*Task details:* Reproduce the entries below verbatim, everything from the line containing "Task: Collapse the Computer tree node" down to the line containing "Click trash icon", including both of those lines.

*Records for the task:*
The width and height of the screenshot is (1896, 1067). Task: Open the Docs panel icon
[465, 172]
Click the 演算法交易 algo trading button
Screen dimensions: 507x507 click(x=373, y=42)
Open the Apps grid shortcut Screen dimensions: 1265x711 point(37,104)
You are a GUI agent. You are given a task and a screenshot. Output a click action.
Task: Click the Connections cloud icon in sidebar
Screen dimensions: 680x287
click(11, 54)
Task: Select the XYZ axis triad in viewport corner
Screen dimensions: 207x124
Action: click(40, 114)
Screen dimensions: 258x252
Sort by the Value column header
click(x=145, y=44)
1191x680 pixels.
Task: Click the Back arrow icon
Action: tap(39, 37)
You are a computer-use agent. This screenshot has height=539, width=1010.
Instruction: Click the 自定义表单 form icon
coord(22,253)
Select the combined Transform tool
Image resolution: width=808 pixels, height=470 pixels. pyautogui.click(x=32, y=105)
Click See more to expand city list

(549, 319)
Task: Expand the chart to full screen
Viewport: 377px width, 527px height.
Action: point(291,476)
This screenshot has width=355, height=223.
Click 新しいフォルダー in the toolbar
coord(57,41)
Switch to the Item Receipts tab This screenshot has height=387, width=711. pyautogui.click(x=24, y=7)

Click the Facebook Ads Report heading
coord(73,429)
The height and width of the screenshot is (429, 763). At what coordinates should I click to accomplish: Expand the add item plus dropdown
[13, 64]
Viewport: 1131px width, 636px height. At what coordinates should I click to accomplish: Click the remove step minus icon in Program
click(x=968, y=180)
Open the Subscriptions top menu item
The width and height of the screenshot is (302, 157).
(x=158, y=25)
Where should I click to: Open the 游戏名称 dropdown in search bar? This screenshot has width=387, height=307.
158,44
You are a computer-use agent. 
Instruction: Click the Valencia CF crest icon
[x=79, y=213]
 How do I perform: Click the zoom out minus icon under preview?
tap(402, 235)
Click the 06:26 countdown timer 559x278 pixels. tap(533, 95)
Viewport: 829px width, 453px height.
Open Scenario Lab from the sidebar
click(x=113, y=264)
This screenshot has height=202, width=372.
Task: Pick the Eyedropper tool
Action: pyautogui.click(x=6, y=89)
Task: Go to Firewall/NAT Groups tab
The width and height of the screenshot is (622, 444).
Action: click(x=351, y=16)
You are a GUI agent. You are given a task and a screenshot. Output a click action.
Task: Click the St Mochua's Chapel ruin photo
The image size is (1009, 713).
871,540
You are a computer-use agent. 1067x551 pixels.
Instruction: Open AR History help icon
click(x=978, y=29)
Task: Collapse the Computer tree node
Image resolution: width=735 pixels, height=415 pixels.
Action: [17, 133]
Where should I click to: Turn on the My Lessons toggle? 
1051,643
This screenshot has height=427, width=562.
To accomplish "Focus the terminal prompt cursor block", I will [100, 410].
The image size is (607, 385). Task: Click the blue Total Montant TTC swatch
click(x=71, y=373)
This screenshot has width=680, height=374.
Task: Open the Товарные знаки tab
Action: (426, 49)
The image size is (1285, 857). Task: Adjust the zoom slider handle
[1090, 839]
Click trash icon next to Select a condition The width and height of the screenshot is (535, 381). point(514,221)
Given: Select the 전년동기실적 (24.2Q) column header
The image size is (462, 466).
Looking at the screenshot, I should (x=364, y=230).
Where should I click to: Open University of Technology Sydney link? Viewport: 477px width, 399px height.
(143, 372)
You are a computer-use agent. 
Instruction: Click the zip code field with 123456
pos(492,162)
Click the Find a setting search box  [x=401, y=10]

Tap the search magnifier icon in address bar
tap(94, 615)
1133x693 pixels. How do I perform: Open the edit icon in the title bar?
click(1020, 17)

*Answer:*
Task: Collapse the Computer tree node
Image resolution: width=735 pixels, height=415 pixels.
Action: [17, 133]
Where should I click to: Turn on the My Lessons toggle? 
1051,643
This screenshot has height=427, width=562.
To accomplish "Focus the terminal prompt cursor block", I will [100, 410].
The image size is (607, 385). Task: Click the blue Total Montant TTC swatch
click(x=71, y=373)
This screenshot has width=680, height=374.
Task: Open the Товарные знаки tab
Action: (426, 49)
The image size is (1285, 857). Task: Adjust the zoom slider handle
[1090, 839]
Click trash icon next to Select a condition The width and height of the screenshot is (535, 381). point(514,221)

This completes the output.